With these optimizations, we were able to routinely image sparsely labeled neural structures in vivo using SIM. For optically scattering samples, such as the live mouse brain, the image depth is currently limited by the signal-to-background ratio to $\sim$50 $\mathrm{\mu }$m for green fluorophores. Fluorescent dyes emitting at longer wavelengths can be expected to reduce the scattering background and allow SIM imaging at greater depths.

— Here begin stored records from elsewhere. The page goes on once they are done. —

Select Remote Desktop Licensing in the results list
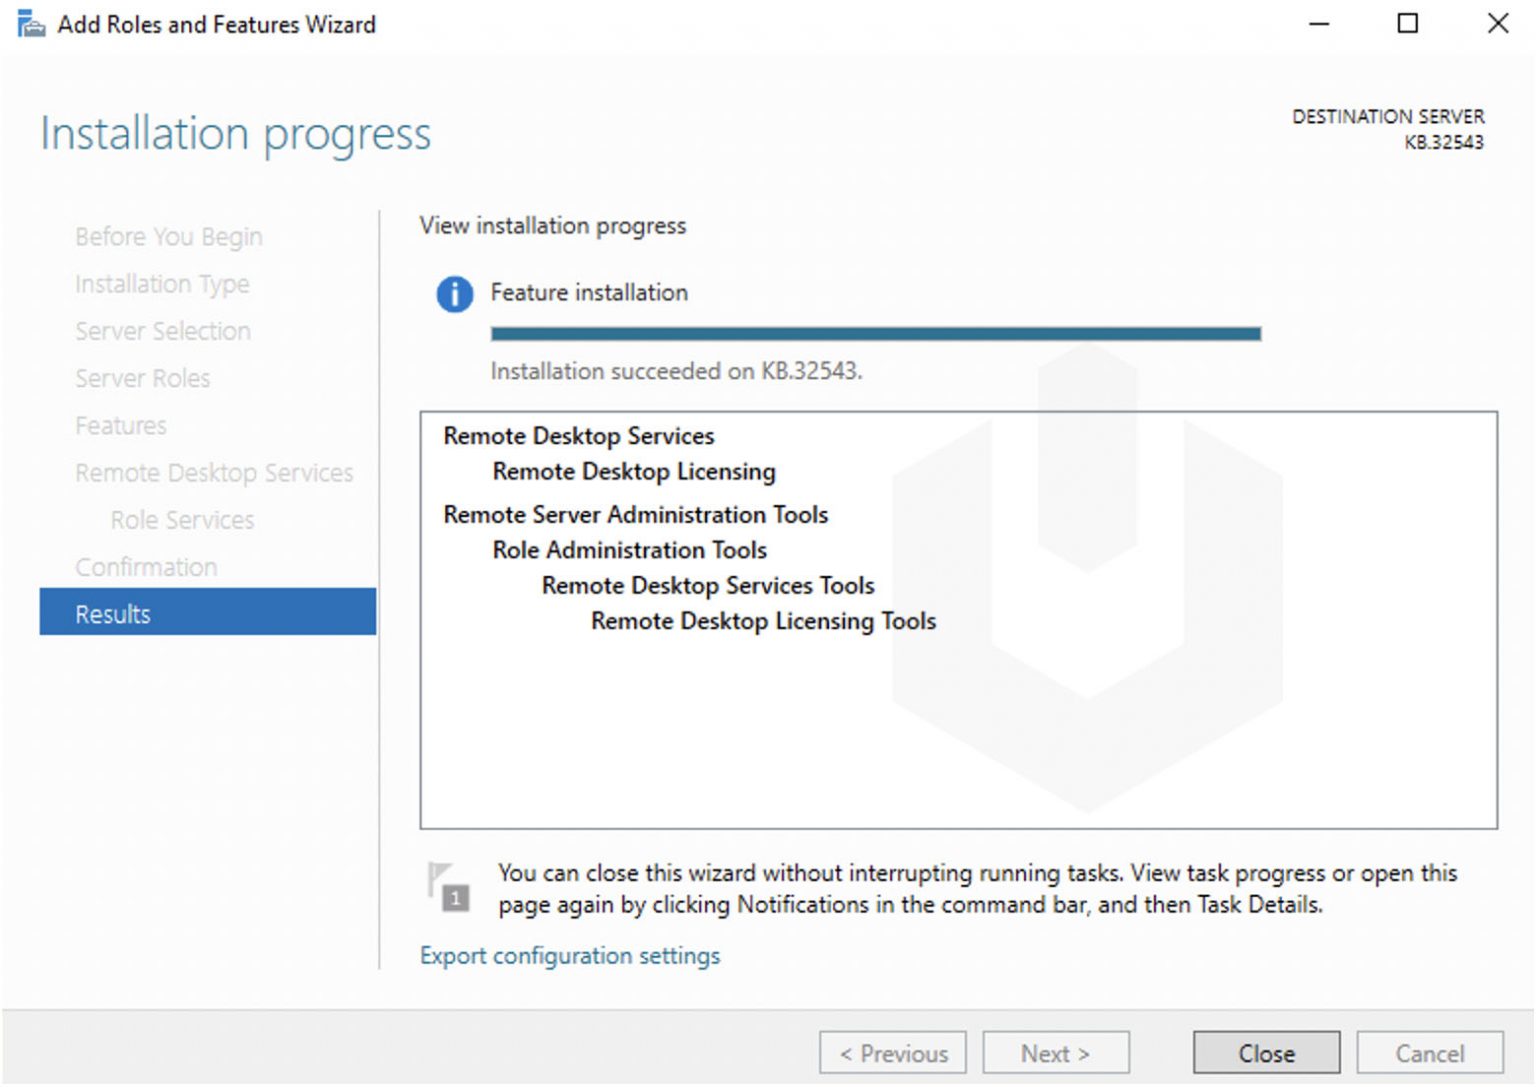Screen dimensions: 1536x1087 pyautogui.click(x=633, y=471)

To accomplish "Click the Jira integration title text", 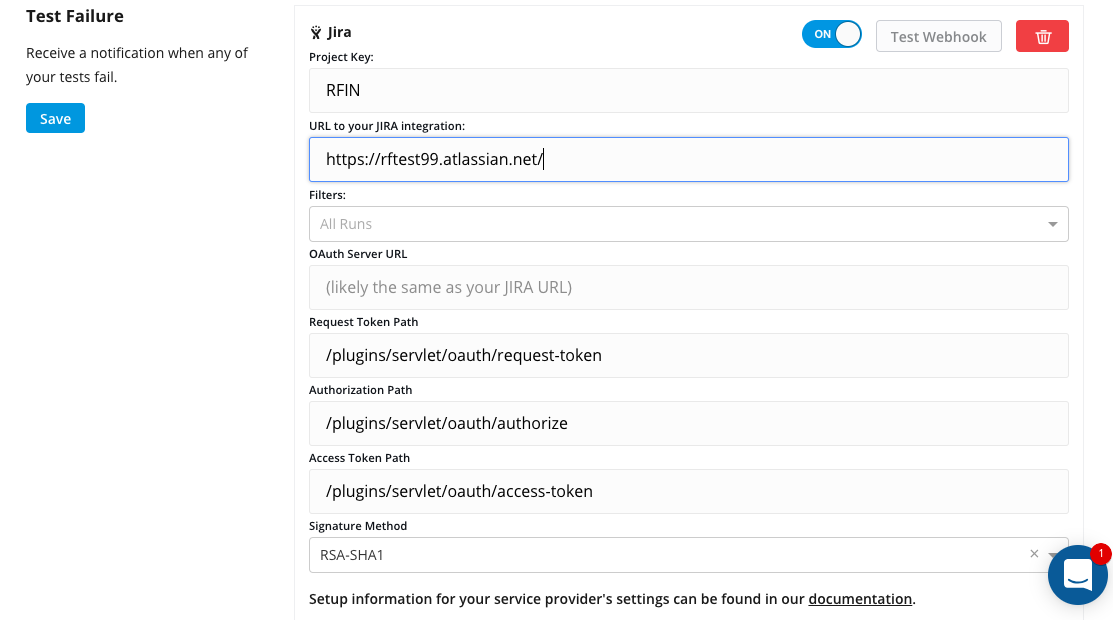I will (339, 33).
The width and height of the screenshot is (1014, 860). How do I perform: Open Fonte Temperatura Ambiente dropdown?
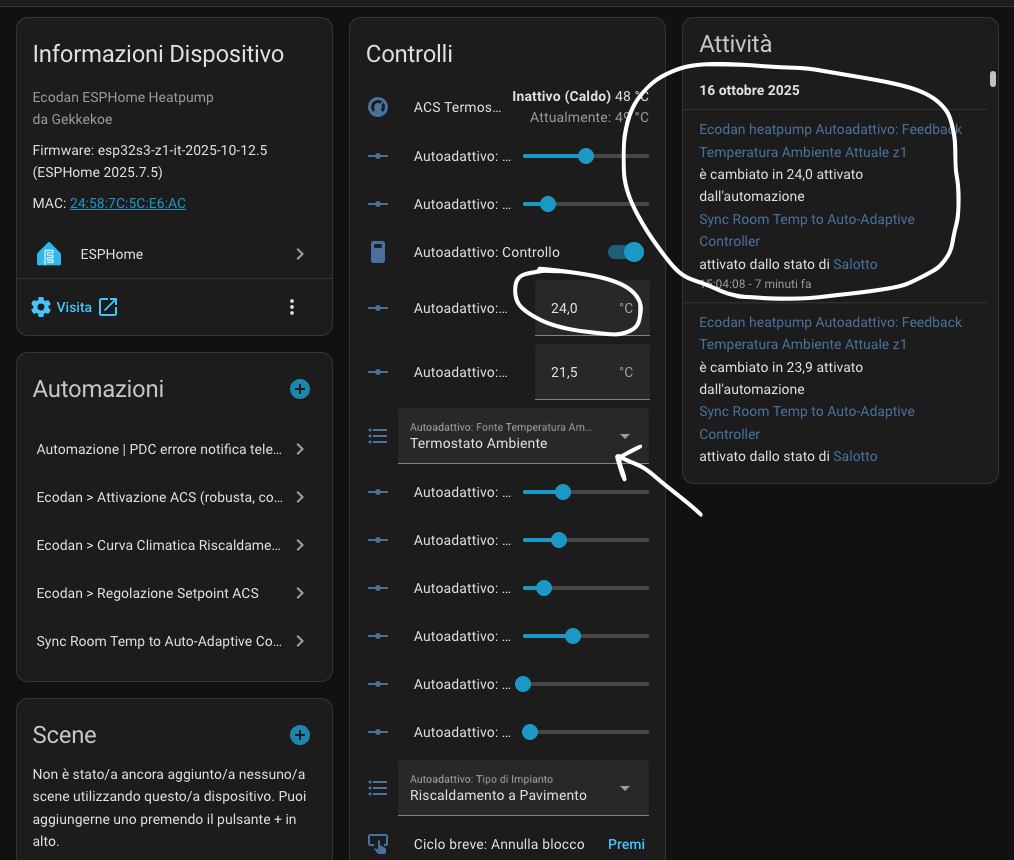(523, 436)
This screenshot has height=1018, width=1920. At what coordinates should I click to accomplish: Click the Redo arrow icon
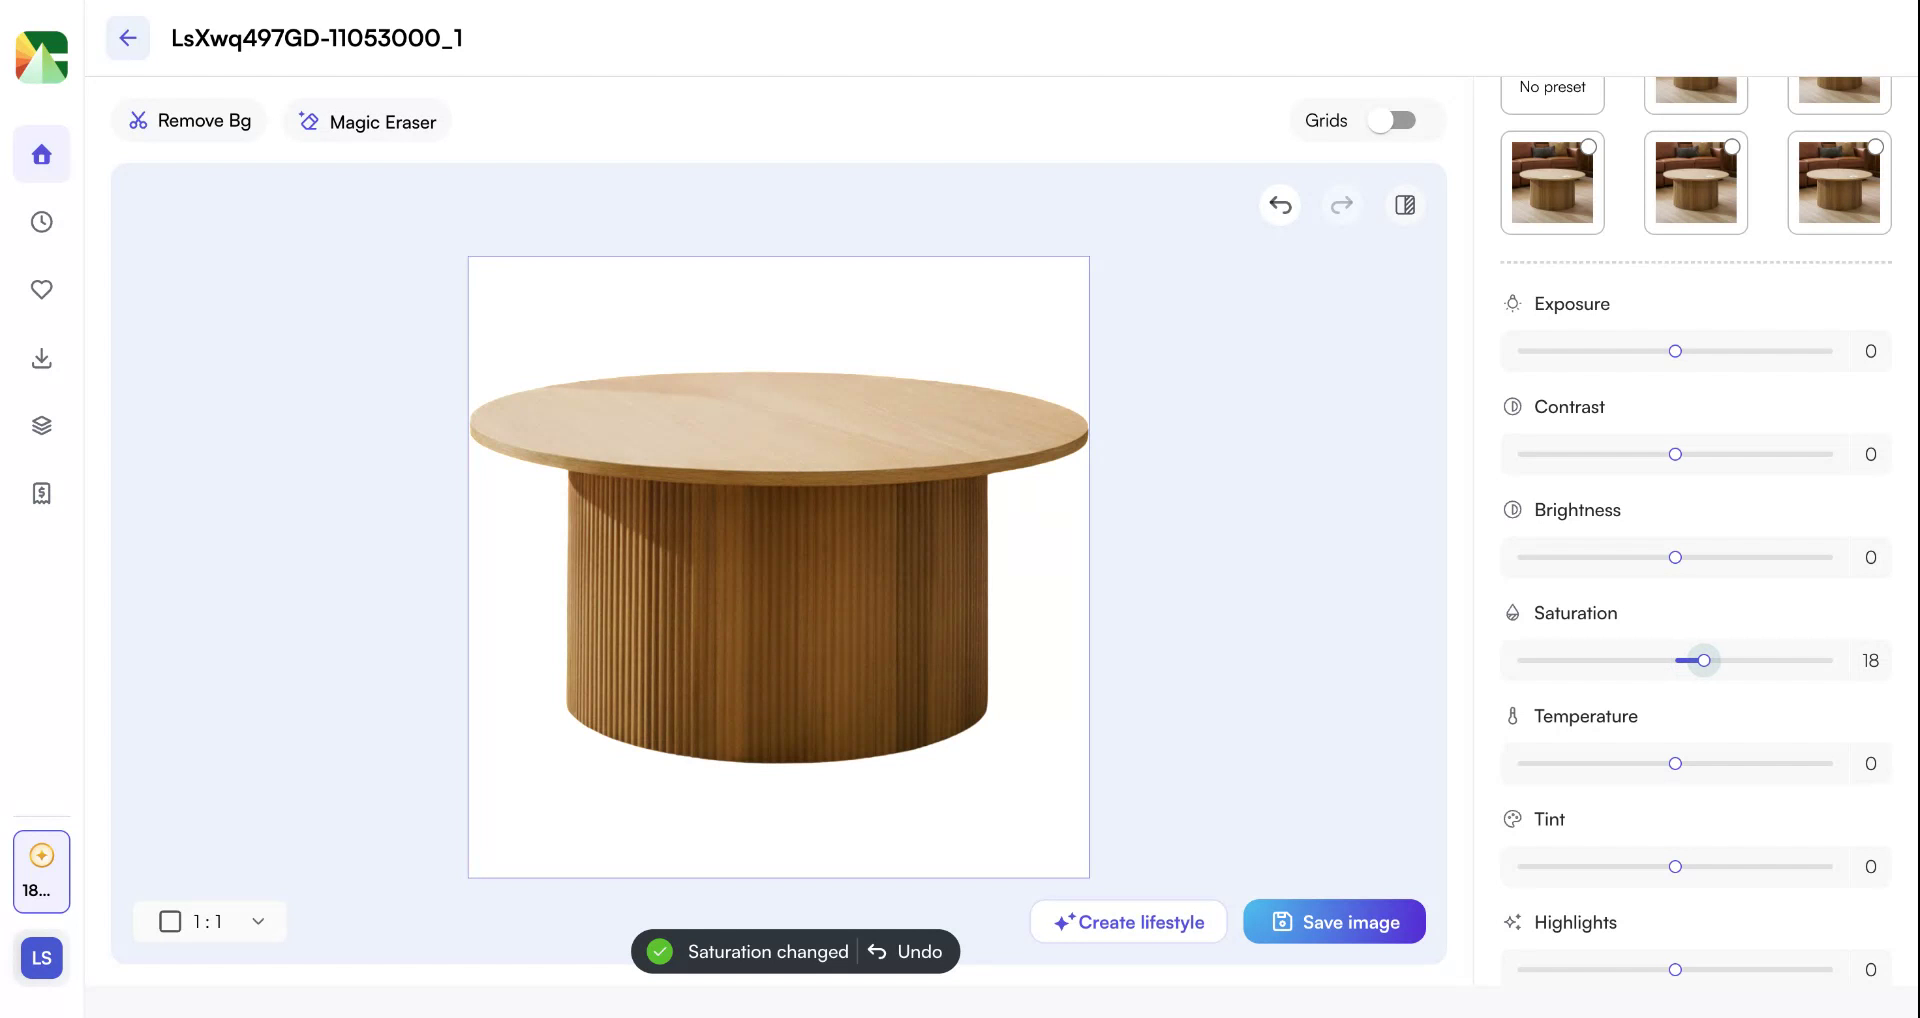tap(1342, 205)
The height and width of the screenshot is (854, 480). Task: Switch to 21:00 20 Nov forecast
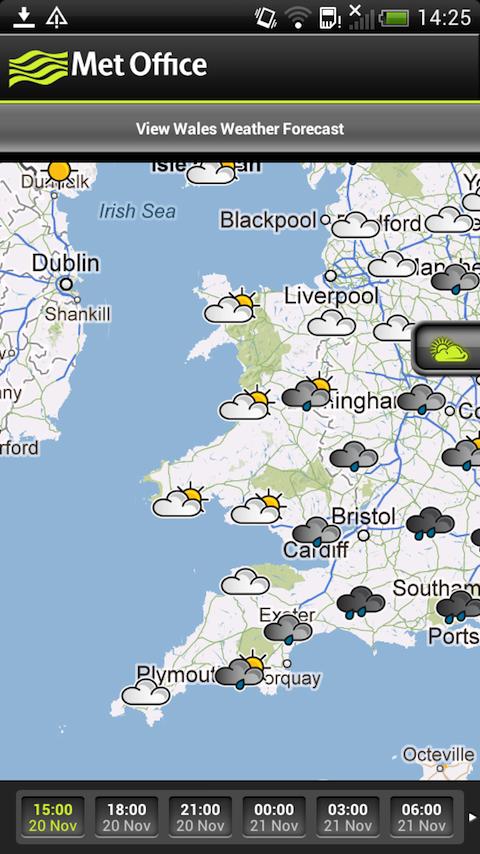pyautogui.click(x=200, y=816)
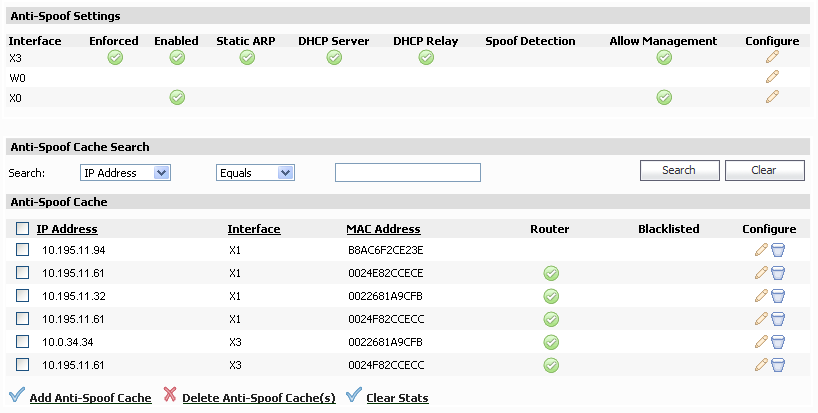Delete cache entry 10.195.11.94 with trash icon
The width and height of the screenshot is (818, 413).
(778, 250)
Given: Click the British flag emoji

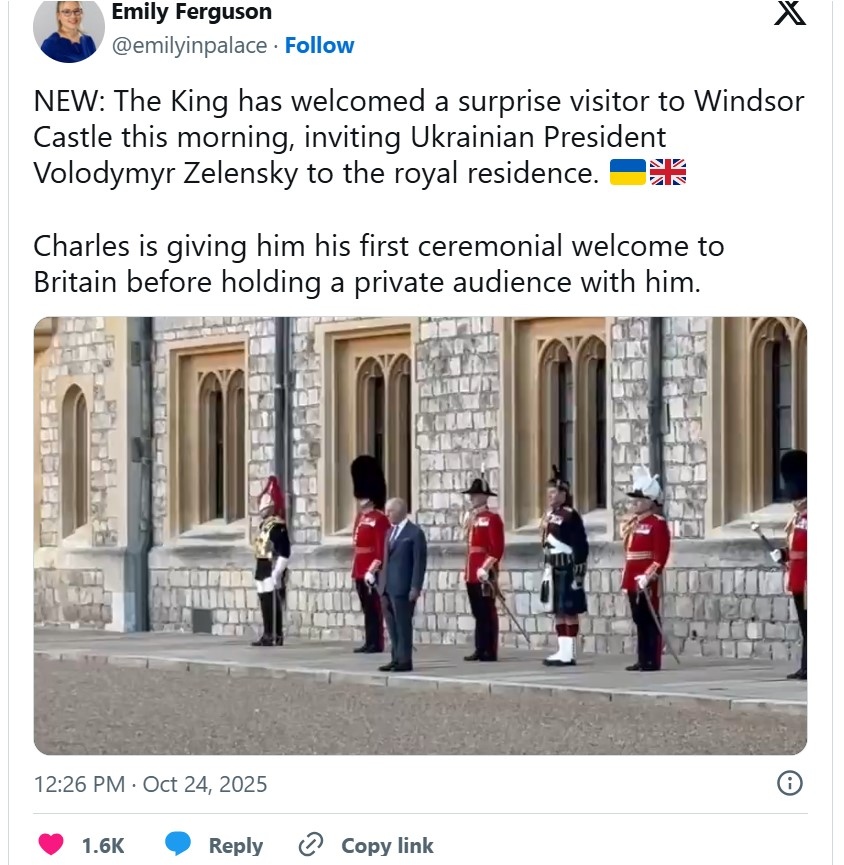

In summary, we systematically addressed the challenges specific to in vivo SR imaging with SIM. Although we focused on in vivo brain imaging, the strategies developed here can be applied to optically heterogeneous samples with 3D fluorescence labeling in general.

Materials and Methods

All experiments involving animals were conducted according to the NIH guidelines for animal research and were approved by the Institutional Animal Care and Use Committee at Janelia Research Campus, Howard Hughes Medical Institute. Detailed materials and methods are available in SI Appendix.